In conclusion, TMD was observed in almost half of the people. In this sample of domestic waste collectors, moderate/severe TMD was associated with alcohol dependence, while mild TMD was related to age, psychosocial, and parafunctional factors. TMD was not associated with domestic waste‐collecting work. Thus, addressing physical and mental health issues in this occupational group may maximise their well‐being, mitigating symptomatology and enhancing workers' productivity. Future studies should include data from multiple waste management companies to improve the generalisability of the findings in this occupational group.
Author Contributions
Patricia Ramos Cury: principal investigator, conceived and designed the study, supervised the research process, critically reviewed and revised the manuscript.
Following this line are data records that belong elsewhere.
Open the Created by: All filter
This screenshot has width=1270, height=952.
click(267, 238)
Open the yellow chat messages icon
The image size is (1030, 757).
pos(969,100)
Nara Santos Araujo: collected data and conducted the initial statistical analyses, contributed to the interpretation of results and drafting of the manuscript. Marcel Jhonnata Ferreira Carvalho: conducted data collection and participated in the development of the research protocol, contributed to manuscript writing. Mariana Carvalho Andrade: collected data and conducted the initial statistical analyses. Daniel Araki Ribeiro: provided expertise in data analysis and interpretation, contributed to manuscript revision and final approval. Jean Nunes dos Santos: contributed to the conceptual framework of the study, participated in manuscript drafting and critical revision. All authors read and approved the final manuscript, and all agree to be accountable for all aspects of the work, ensuring its accuracy and integrity.
Ethics Statement
The project was approved by the Ethics and Research Committee of the School of Dentistry of the Federal University of Bahia (UFBA), Brazil (protocol 1.023.054). All participants signed a consent form.
Conflicts of Interest
The authors declare no conflicts of interest.